SUPPLIED ENTRIES –
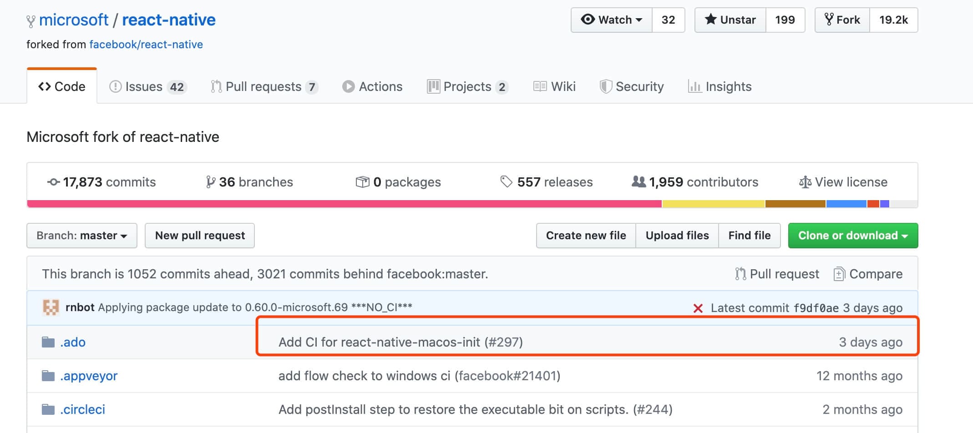Expand the Branch: master selector
Screen dimensions: 973x433
82,236
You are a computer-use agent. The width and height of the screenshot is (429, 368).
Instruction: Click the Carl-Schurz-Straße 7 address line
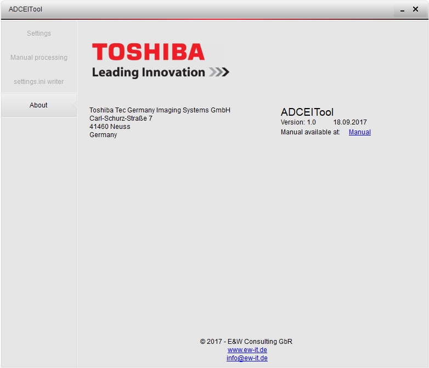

STATED TASK – Lay out every line of the listing above as a numbered list, skipping any blank lines. Leave the pictures out of your answer.

SOLVED EXERCISE –
1. Expand the Branch: master selector
2. Screen dimensions: 973x433
3. 82,236
4. You are a computer-use agent. The width and height of the screenshot is (429, 368).
5. Instruction: Click the Carl-Schurz-Straße 7 address line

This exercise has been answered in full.